* **WHAT THIS EXERCISE ASKS**
1. In the Manzano passage, what does the hybrid tokenizer produce for understanding tasks?
2. Reproduce the Manzano passage word for word, between "Hybrid Tokenizer Unifies" and "and improving scalability.", inclusive.
━━ PASSAGE PROVIDED
The pursuit of artificial intelligence that seamlessly understands and generates visual content represents a major challenge, yet current open-source models often struggle to balance these capabilities effectively. Yanghao Li, Rui Qian, and Bowen Pan, alongside Haotian Zhang, Haoshuo Huang, and Bowen Zhang, address this issue with Manzano, a new framework that significantly improves performance across both visual understanding and image generation. The team achieves this by combining a novel hybrid image tokenizer with a carefully designed training process, allowing a single system to process images and text within a shared semantic space. This architecture demonstrates state-of-the-art results among unified multimodal models, and rivals specialist systems, particularly when evaluating performance on complex, text-rich tasks, marking a substantial step towards truly versatile artificial intelligence.
Large Multimodal Models, Progress and Benchmarks
Recent research into large multimodal models (LMMs) reveals significant progress across several key areas, establishing new benchmarks for evaluating performance. A prominent trend is the development of open-source LMMs, including InternVL, Qwen, xgen-mm, and Cambrian-1, alongside efforts to improve model efficiency, as demonstrated by the Minicpm-V model. Researchers are also exploring specialized techniques, such as diffusion and flow-based models, and refining methods for image generation and understanding, shifting towards more accessible, efficient, and capable systems. Instruction tuning is proving effective in enhancing performance, and studies suggest that the tokenizer, responsible for converting images into a format the model understands, plays a critical role in visual generation.
Hybrid Tokenizer Unifies Vision and Language Models
Researchers have engineered Manzano, a novel multimodal large language model, to overcome the performance gap often seen when combining visual understanding and image generation. The core of this work is a hybrid image tokenizer that generates both continuous and discrete visual representations from input images, utilizing a shared visual encoder to minimize conflicts between tasks. For understanding tasks, the tokenizer produces continuous embeddings, proven effective for detail-rich tasks like document question answering and chart interpretation. Conversely, for image generation, the system employs discrete tokens, allowing the large language model to leverage the same autoregressive next-token prediction strategy used for text, simplifying the generation process and improving scalability.
━━━━
━━ DATA EXTRACT
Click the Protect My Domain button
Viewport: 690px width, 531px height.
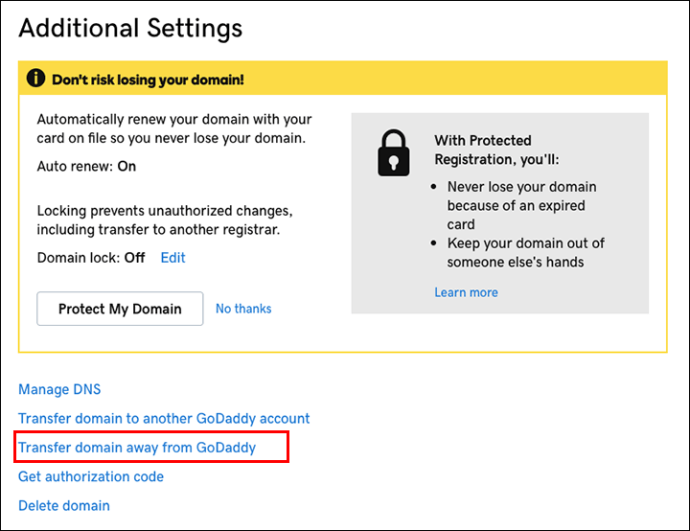tap(120, 308)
━━━━
* **RESULTS OF THE EXERCISE**
1. Continuous embeddings.

2.
Hybrid Tokenizer Unifies Vision and Language Models
Researchers have engineered Manzano, a novel multimodal large language model, to overcome the performance gap often seen when combining visual understanding and image generation. The core of this work is a hybrid image tokenizer that generates both continuous and discrete visual representations from input images, utilizing a shared visual encoder to minimize conflicts between tasks. For understanding tasks, the tokenizer produces continuous embeddings, proven effective for detail-rich tasks like document question answering and chart interpretation. Conversely, for image generation, the system employs discrete tokens, allowing the large language model to leverage the same autoregressive next-token prediction strategy used for text, simplifying the generation process and improving scalability.